Abstract

Victor Snieckus was born in Lithuania and fled with his parents to Germany during World War II. He obtained the B.Sc. at the University of Alberta, graduate degrees at University of California, Berkeley (D. S. Noyce) and University of Oregon (V. Boekelheide), and carried out postdoctoral studies at NRC Ottawa (O. E. Edwards). He taught at the University of Waterloo until 1998, then moved to Queen’s University, Kingston as the inaugural Bader Chair of Organic Chemistry. He continues fundamental research as Bader Chair Emeritus as well as Director of Snieckus Innovations, an institute for the synthesis of small molecules for the pharmaceutical and agrochemical industries. He is a recipient of the ACS Cope Scholar Award, Arfvedson-Schlenk Preis of the GDCh, CSC Bernard Belleau and Alfred Bader Awards, is a Lithuanian Academy of Sciences Laureate, and is a Royal Society of Canada Fellow. He infrequently plays hockey and wishes he had not given up the clarinet. Paul Knochel was born 1955 in Strasbourg (France). He did his undergraduate studies at the University of Strasbourg (France) and his Ph.D at the ETH Zurich with Prof. D. Seebach. He spent four years at the CNRS at the University Pierre and Marie Curie in Paris with Prof.

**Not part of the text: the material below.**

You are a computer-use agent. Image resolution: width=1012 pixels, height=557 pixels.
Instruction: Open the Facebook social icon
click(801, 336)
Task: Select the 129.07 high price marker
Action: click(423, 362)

J.-F. Normant and one year of post-doctoral studies at Princeton University in the laboratory of Prof. M. F. Semmelhack. In 1987, he accepted a position as Assistant Professor at the University of Michigan at Ann Arbor, Michigan. In 1991, he became Full Professor at this University and in 1992, he moved to Philipps-University at Marburg (Germany) as C4-Professor in Organic Chemistry. In 1999, he moved to the Chemistry Department of Ludwig-Maximilians-University in Munich (Germany). His research interests include the development of novel organometallic reagents and methods for use in organic synthesis, asymmetric catalysis and natural product synthesis. Prof. Knochel received many distinguished prices as e.g. the Berthelot Medal of the Academie des Sciences (Paris), the IUPAC Thieme Prize, the Otto-Bayer-Prize, the Leibniz-Prize (1.500.000 Euro), the Arthur C. Cope Scholar Award, Karl-Ziegler-Prize, the Nagoya Gold Medal, the H. C. Brown Award and Paul Karrer gold medal. He is member of the Academie des Sciences (France), the Bavarian Academy of Science, the German Academy of Sciences Leopodina, and the Center for Advanced Studies.